UPDATE: The council said on Monday morning that it expects to make an announcement on Wednesday morning on the details of the two stationless providers who have won a licence. It is still unclear if the council will let other operators use the city’s streets at a later stage.

Recent headlines that the stationless schemes could be “scuppered by locking requirements” is viewed as highly unlikely as most of the potential operators signed up for a licence with the full knowledge and acceptance of the requirement that the bicycles are to only be locked to official bicycle racks.

The requirement is designed to stop bicycles from being abandoned or where bicycles would be locked where footpaths would be blocked, as has happened in other cities.

The complaint against the rule on locking bicycles was made by Ofo, a Beijing-based bicycle sharing giant. But Dublin-based companies Urbo and Bleeper Bike have both said that they agree with with the council trying to avoid parking issues.

The council is busy installing new bicycle racks around the city to allow for increased demand and the fees charged to operators is expected to fund extra bicycle racks. Although so-far the locations for new bicycles mainly seem to be outside the high-demand area in the core of Dublin city centre.

“Dublin City Council received 5 applications for an Operator’s licence under the Dublin City Council Control of Stationless On-Street Bicycle Hire Bye-Laws 2017,” a spokeswomen for Dublin City Council said last week, on May 16.

She added: “The assessment process was finalised recently and two potential operators have been identified.  However no licences have issued to date. It is anticipated that licences will be issued in approximately 2 weeks.”

“The numbers of bikes permitted per operator will be determined at a later date, but is expected to increase from the initial allocation as further cycle parking facilities are rolled out throughout the City,” the council said.
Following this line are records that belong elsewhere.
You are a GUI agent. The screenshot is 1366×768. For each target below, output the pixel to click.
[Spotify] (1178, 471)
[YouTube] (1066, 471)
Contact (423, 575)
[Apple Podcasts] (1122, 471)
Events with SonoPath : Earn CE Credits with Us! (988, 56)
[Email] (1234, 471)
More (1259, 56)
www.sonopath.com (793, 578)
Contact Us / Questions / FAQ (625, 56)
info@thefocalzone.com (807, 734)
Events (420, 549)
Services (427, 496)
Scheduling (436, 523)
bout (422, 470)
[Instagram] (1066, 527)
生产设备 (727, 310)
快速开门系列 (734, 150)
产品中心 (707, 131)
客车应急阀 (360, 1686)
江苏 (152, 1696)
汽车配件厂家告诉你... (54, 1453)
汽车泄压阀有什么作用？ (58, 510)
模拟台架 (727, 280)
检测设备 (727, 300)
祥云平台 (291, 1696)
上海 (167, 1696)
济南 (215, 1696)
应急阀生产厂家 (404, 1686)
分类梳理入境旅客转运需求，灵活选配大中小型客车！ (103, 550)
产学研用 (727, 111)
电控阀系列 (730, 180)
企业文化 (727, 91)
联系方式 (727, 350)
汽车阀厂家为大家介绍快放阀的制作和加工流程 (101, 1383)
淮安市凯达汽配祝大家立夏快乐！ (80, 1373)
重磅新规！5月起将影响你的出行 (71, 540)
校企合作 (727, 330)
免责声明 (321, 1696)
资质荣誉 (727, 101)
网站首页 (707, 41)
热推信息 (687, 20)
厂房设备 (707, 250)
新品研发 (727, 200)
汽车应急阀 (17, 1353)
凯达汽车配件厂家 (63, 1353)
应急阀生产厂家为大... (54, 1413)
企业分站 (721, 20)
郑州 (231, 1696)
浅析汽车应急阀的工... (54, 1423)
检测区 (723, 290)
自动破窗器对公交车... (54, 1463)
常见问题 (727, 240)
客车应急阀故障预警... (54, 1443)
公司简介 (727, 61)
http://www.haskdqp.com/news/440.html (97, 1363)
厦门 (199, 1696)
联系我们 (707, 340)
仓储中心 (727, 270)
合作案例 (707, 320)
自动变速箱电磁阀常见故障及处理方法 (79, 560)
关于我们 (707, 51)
I am editor of IrishCycle.com and have reported on and commented on cycling in Ireland for over a decade. My background is in journalism -- I have a BA in Journalism from DCU and HDip in Print Journalism from BCFE. I wrote about cycling for national newspapers, and then started CyclingInDublin.com for overflow stories. Later the website was re-branded to reflect a more national focus.

7 Comments

  1. They should only licence them if they sign up to use the Leap card. having 5 or 6 different companies makes no sense, they should be a common payment method that does involve signing up to each individual company

  2. @brian They are only giving licenses to 2 companies.
    The apps operate using an app, so it doesn’t really make sense to use leap card. Even if they did implement leap card in the way that dublin bikes/gocar have implemented leap card, it would still require signing up with each individual company.

  3. I’m glad this seems to be moving forward with a reasonable restriction. I’m sure we’ll manage without Ofo. Hopefully this spurs the various councils (or the RTA or whoever the hell is responsible out of the selection box of possible authorities) to come up with a map showing where official (whatever that means) bike parking is actually located around the city. This doesn’t have to show availability, which I don’t see how it could anyway, but simple knowing there is a bike rack 50m in that direction is better than having to just wander aimlessly. An app showing this could be a simple as something that just shows a static map of the city (really that could just be an image not an app) but one that uses your location and potentially alows users to flag racks that are full wouldn’t be very complicated. Flagging full racks would help whoever determine where they should consider adding more racks.

    Also hopefully this agreement on behalf of the bike companies isn’t the sort of sham we’re used to dealing with from these ‘disruptive’ companies. There needs to be a meaningful reason why their customers won’t just ignore this rule.

  4. @Eric

    I think the bylaws allow the city council to collect dockless bicycles that have not been properly locked to a bike stand and charge the operator a €50 return fee, so the operators have a financial incentive to enforce this rule.

  5. Has the city council announced which two potential operators they have selected?

  6. @e_slat announcement will be made on Wednesday morning.

  7. Just in time too. Dublin bikes have confirmed to me that they no longer regulate bikes. They claim it is self-regulating. Using a bike to a train/bus station in the evenings has become too unreliable. Look at the app to see no available spaces every evening. Do Dublin bikes have a performance requirement in their licence I wonder?